Diggs, a fifth-round pick in this year’s draft, fielded the ball in Steelers’ territory and raced down the sideline before he was forced out at the 1-yard line. The Vikings scored on the next play when Joe Banyard crossed the goal line.
Diggs also registered a four-yard punt return and caught two passes for 14 yards against the Steelers. He’s embattled in a competition with Vikings veteran cornerback Marcus Sherels for the team’s No. 1 punt returner position.
After Sunday’s performance, Diggs managed to raise some eyebrows and should see more action at punt returner during the preseason.
Diggs spent three seasons at Maryland before opting to forgo his senior campaign for the NFL Draft. He was a second-team All-Big Ten selection in 2014, registering 10 catches for 138 yards in Maryland’s loss to Stanford last season in the Foster Farms Bowl.
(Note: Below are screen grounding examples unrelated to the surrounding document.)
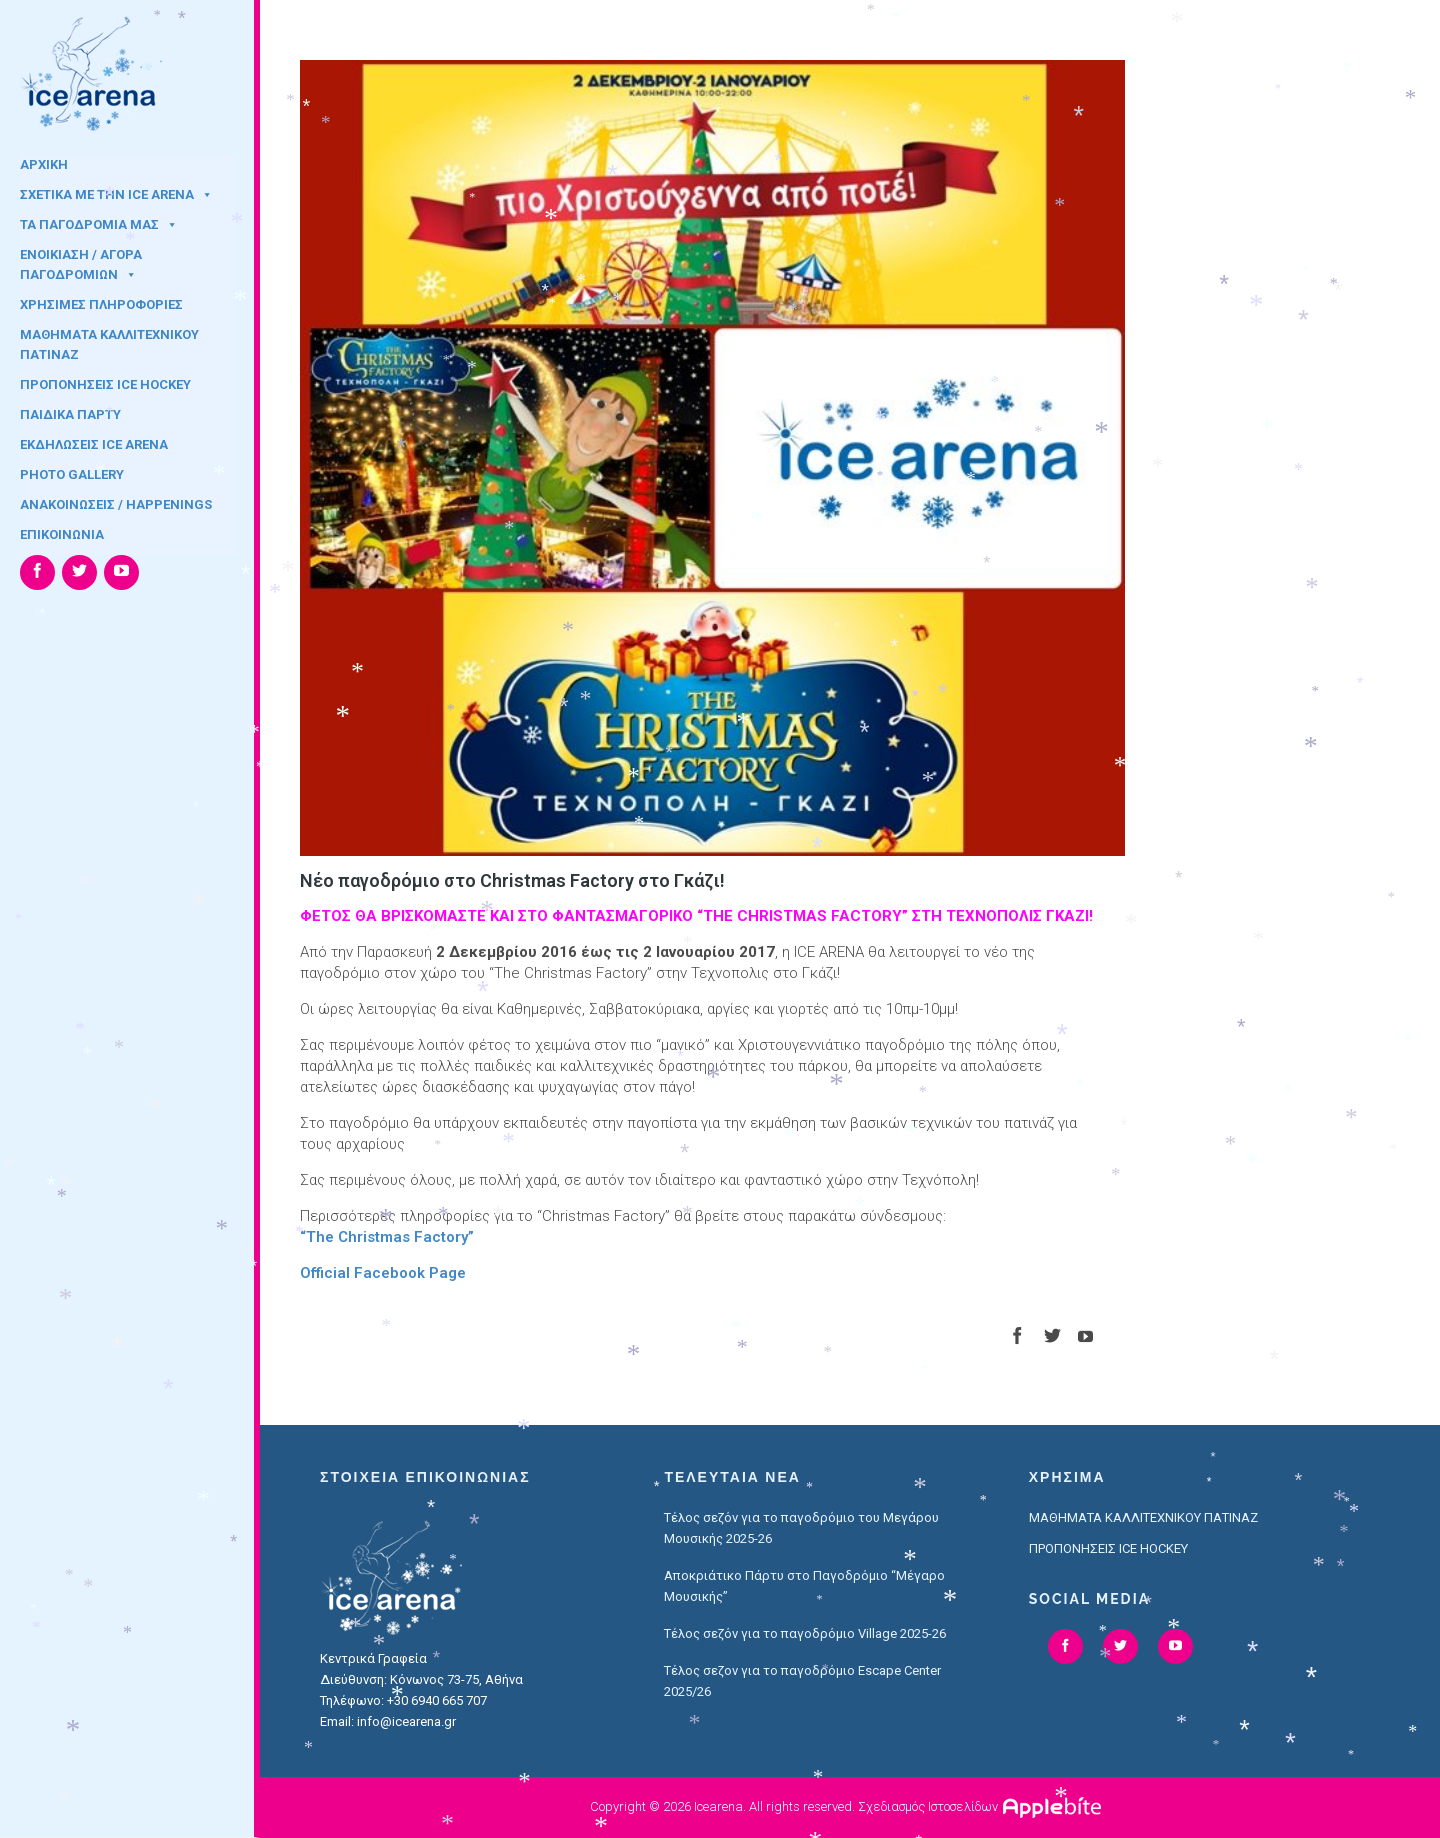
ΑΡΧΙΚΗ (44, 164)
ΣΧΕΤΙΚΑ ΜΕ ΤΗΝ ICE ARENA (116, 194)
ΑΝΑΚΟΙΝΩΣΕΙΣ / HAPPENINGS (116, 504)
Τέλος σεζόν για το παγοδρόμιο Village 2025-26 (805, 1633)
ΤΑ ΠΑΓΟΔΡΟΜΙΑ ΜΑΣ (99, 224)
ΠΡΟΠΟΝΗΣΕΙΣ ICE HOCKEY (105, 384)
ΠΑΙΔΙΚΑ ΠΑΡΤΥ (70, 414)
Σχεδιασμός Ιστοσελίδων (928, 1806)
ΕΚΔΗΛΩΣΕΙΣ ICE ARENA (94, 444)
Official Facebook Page (383, 1273)
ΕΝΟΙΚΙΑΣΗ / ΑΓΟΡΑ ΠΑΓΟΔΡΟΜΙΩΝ (81, 261)
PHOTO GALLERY (72, 474)
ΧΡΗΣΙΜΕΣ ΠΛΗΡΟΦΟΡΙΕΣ (101, 304)
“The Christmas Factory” (387, 1237)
Diggs, a former All-Sentinel player, ranked second in the Atlantic Coast Conference in all-purpose yards per game as a freshman and earned honorable mention All-ACC honors as a sophomore despite missing the final six games because of a broken leg.
During the 2012 campaign, the former Montgomery Village Sports Association youth league standout became the Atlantic Coast Conference’s all-time freshman leader for all-purpose yardage.
“Stefon is a special athlete,” Maryland head coach Randy Edsall once said. “He has tremendous abilities and talent. The thing that separates him is that he’s a tremendous competitor. He’s a worker. He thinks that every time he touches the ball, he can take it the distance.”